Problem requirements
Begin at the line holding "The height and width of the screenshot is (600, 1200)." and set down exactly each line through the last one below, omitting pictures. Include nothing else.

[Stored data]
· · · · ·
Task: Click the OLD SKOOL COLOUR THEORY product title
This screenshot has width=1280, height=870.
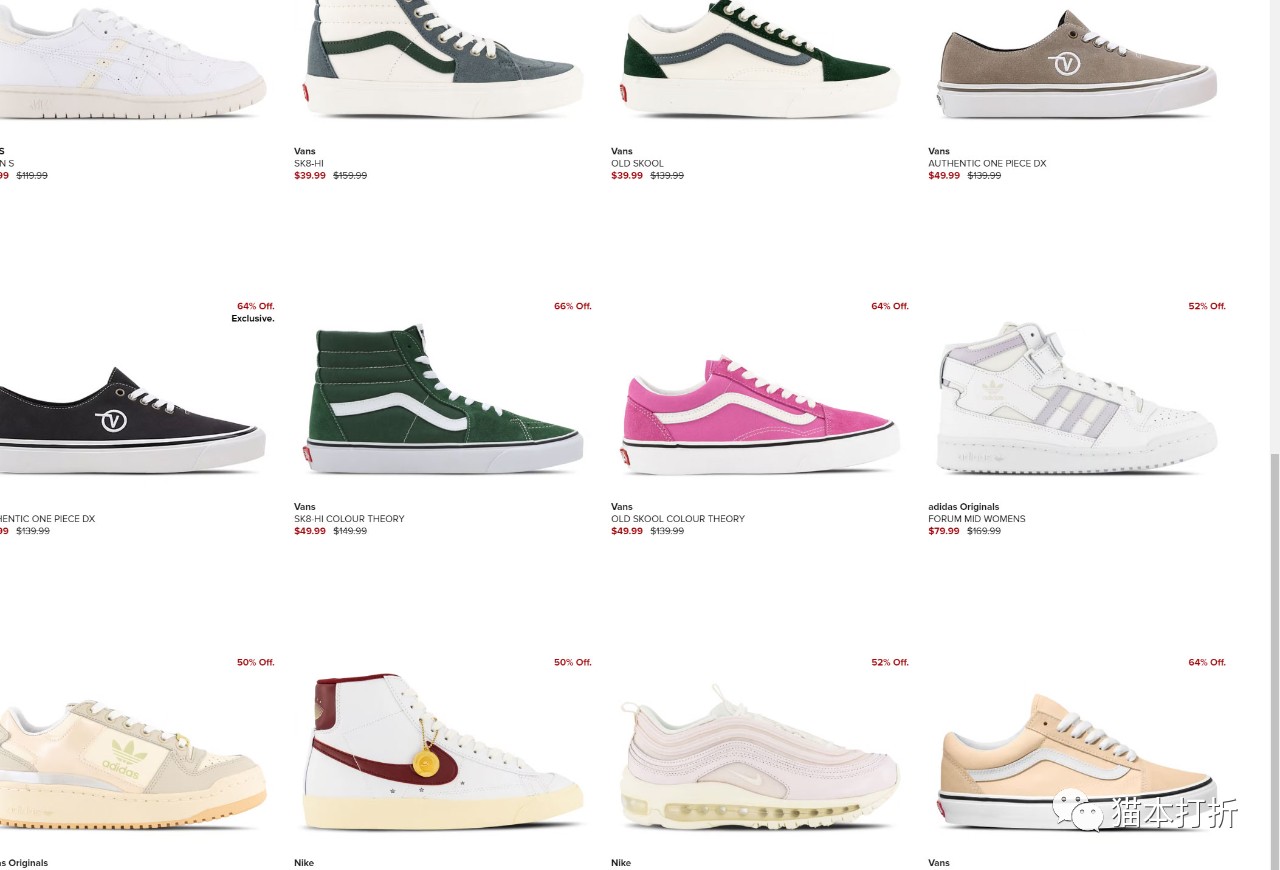Action: tap(678, 519)
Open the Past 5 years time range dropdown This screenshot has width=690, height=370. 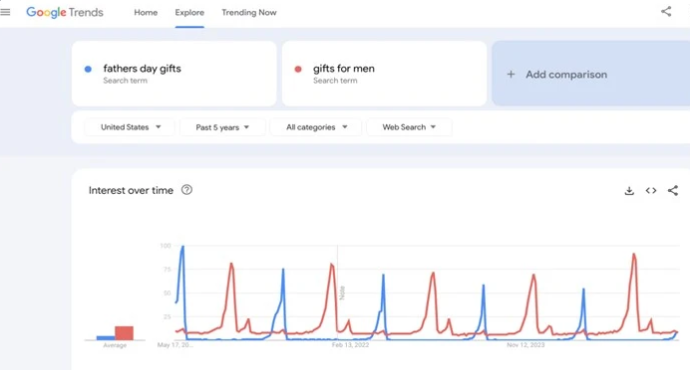222,127
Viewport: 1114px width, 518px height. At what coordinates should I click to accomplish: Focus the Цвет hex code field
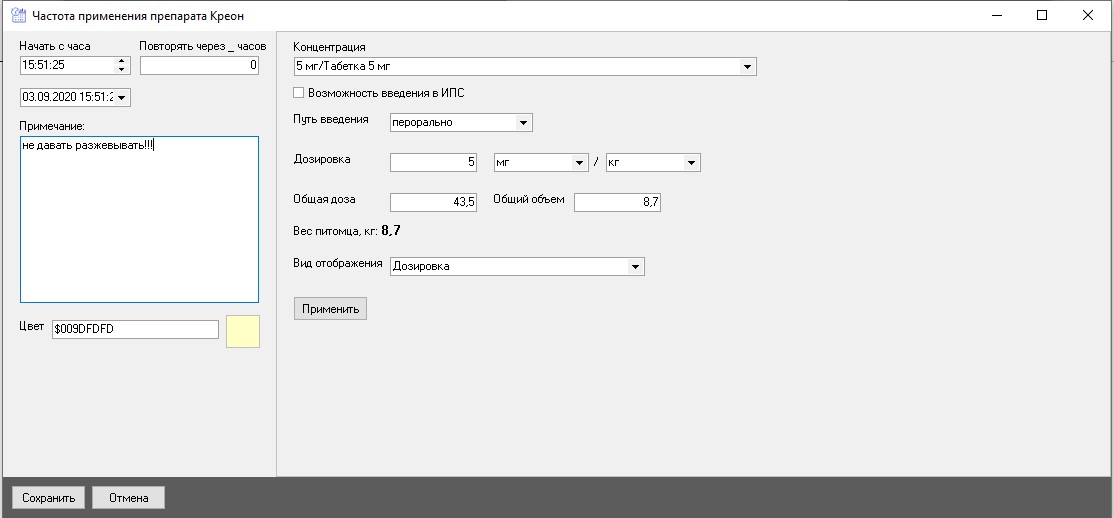[134, 330]
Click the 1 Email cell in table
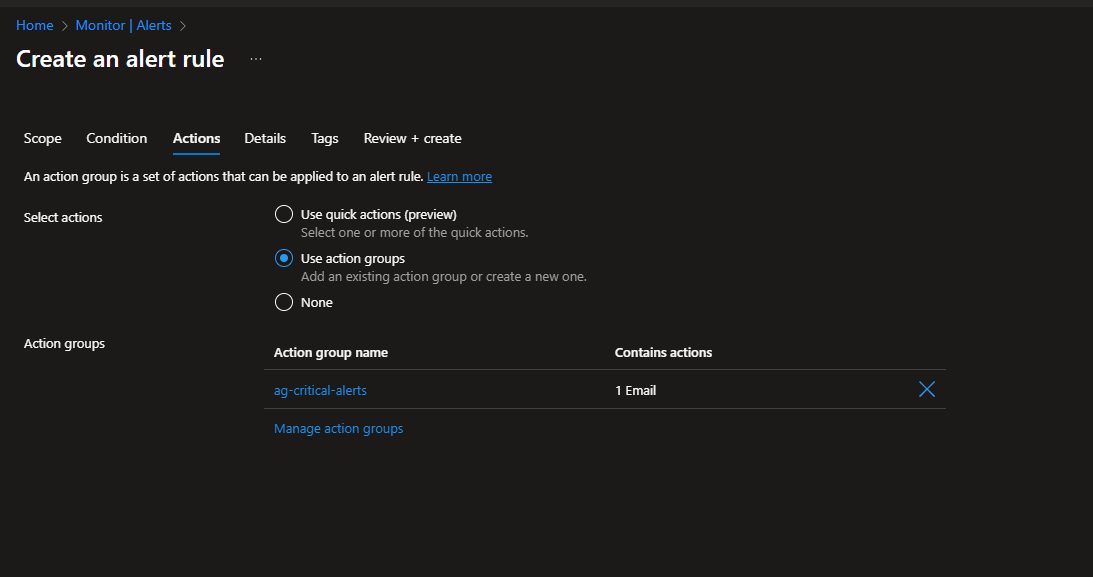The height and width of the screenshot is (577, 1093). coord(635,390)
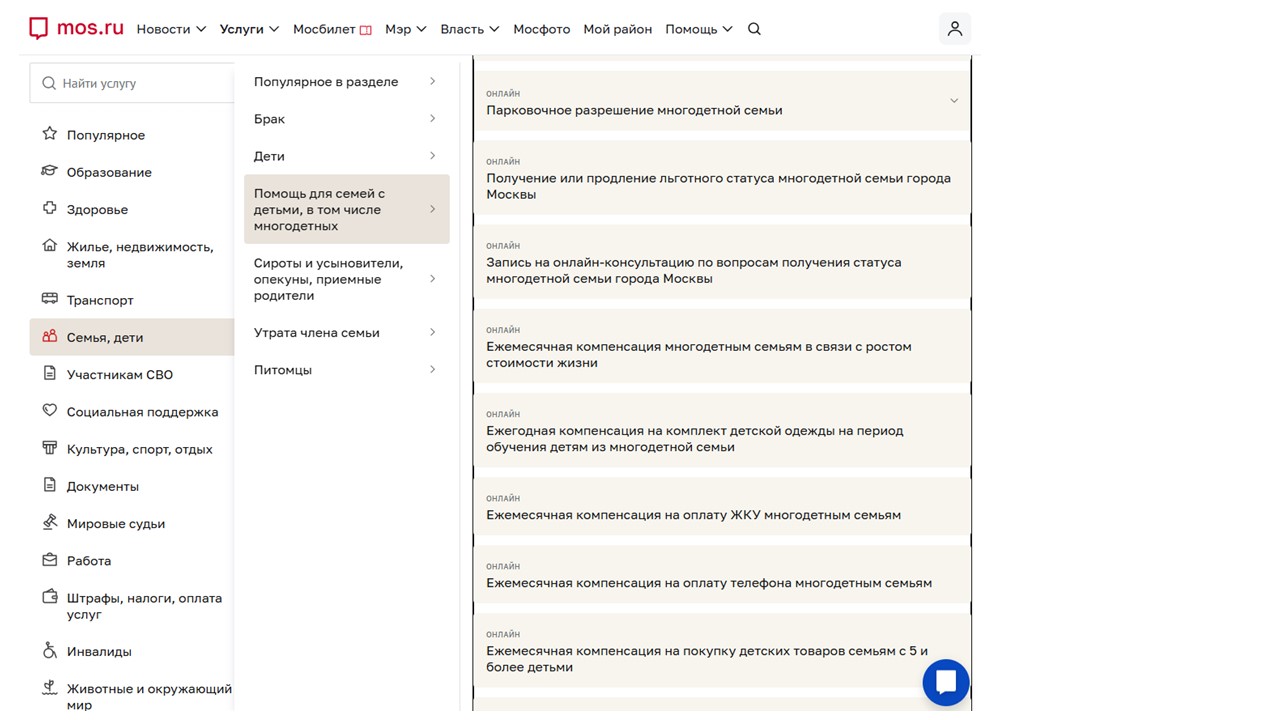The width and height of the screenshot is (1280, 720).
Task: Click the house icon for Жилье, недвижимость
Action: [x=50, y=246]
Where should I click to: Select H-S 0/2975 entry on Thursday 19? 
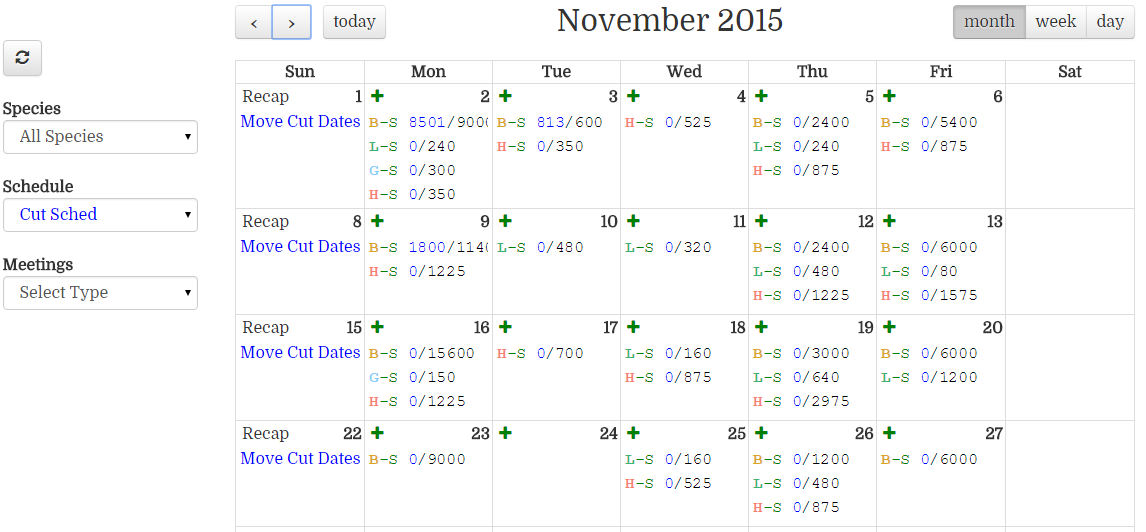801,401
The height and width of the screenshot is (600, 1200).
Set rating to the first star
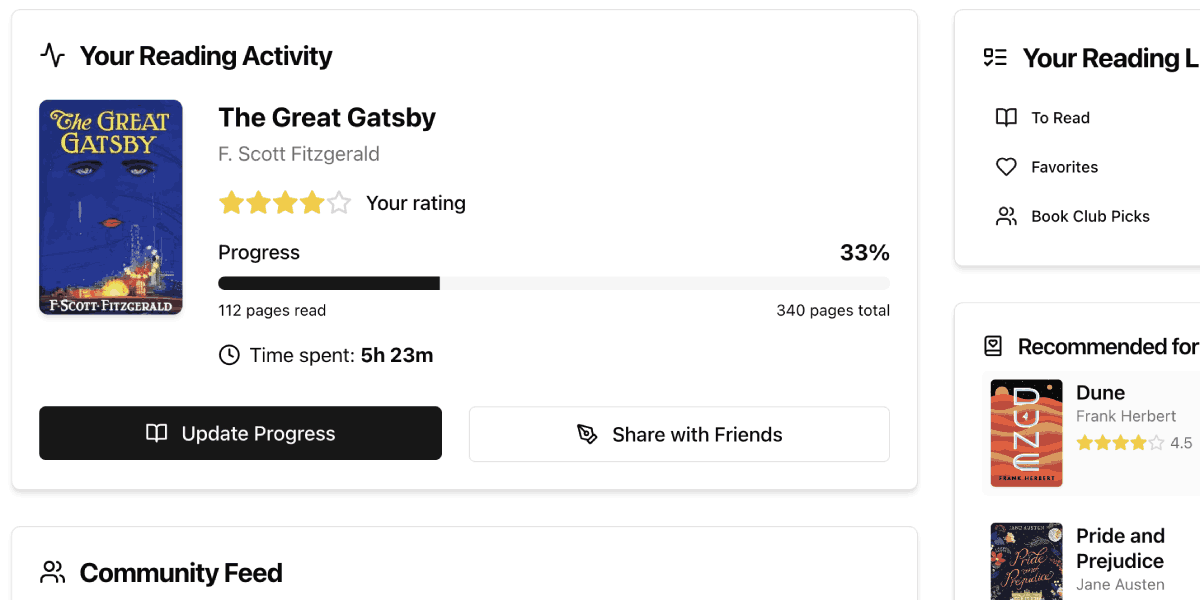pyautogui.click(x=231, y=203)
· · · · ·
Problem solution
The height and width of the screenshot is (600, 1200).
Set rating to the first star
pyautogui.click(x=231, y=203)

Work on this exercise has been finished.